JOHN WHYTE: [INAUDIBLE] I want to ask you, you're replacing Dr. Janet Woodcock who has run CDER for much of the past three decades. What's going to be Dr. Patricia Cavazzoni's priorities?

PATRIZIA CAVAZZONI: Well, first, I am really blessed to have inherited a center that is really so stellar and so highly performing, and this is-- where the center is at now is really reflective of the incredible work envisioned that Janet Woodcock has had for decades.

So when I think about where we're going, I don't think about what am I going to do different, but rather, I ask myself, how are we going to continue to build on this incredibly strong foundation. And I think that there are-- if I have to summarize it in one word, I really would say that word is innovation.

I'm talking about innovation in spaces such as technology and using technology to support the work we do every day to make it more efficient, to make it more effective. I'm thinking about innovation when it comes to the regulatory framework that we use in certain areas.

And by that, I don't mean a revolution here. I'm talking about looking at the tools that we currently have available to facilitate development and innovation, to accelerate the delivery of drugs in areas of huge unmet need, such as, for instance, neurodegenerative diseases. And I can think about, for instance, ALS, which is a very current discussion right now, and use that, deploy the maximum flexibility within the framework that we have.

Obviously, depending on the data that we have in front of us because, obviously, the ability for us to be flexible is also intrinsically tied to the type of data that we are presented. I also have-- I think that we can be innovative in how we think about our human capital and our talent, and how we go about recruiting that talent and retaining that talent.

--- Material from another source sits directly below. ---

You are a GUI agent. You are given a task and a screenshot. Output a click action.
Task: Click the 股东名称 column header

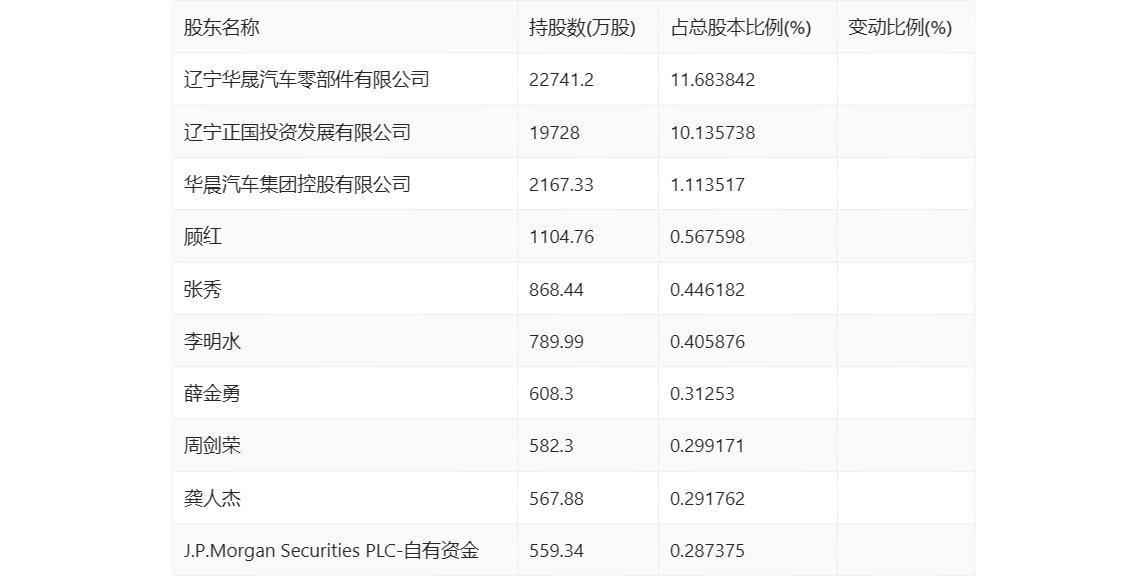(x=221, y=28)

One of the learnings during a pandemic is that, for instance, remote work has almost paradoxically helped us to recruit more talent. You would expect that, during the pandemic, it might be more difficult to hire people. Well, in fact, what we have seen is that, probably because of the greater flexibility that people have and are-- we have seen an uptick in hiring and we have also seen an expansion of the talent pool that we're able to tap.

So these are just some examples of what I mean by innovation. I'm thinking about pragmatic innovation that is thoughtful and really looks at areas where we can make further gains, recognize that there are some areas that are already on that path and that don't need to be disrupted.

JOHN WHYTE: Well, Dr. Cavazzoni, I want to thank you again for taking the time to speak with us today. I want to thank you and all your FDA colleagues for the work that you've done over the past 18 months to keep us all safe from COVID. And I want to wish you luck in your new role and I look forward to checking in with you as time goes by.

PATRIZIA CAVAZZONI: Well, thank you, John, and I also look forward to checking in. You know where to find me.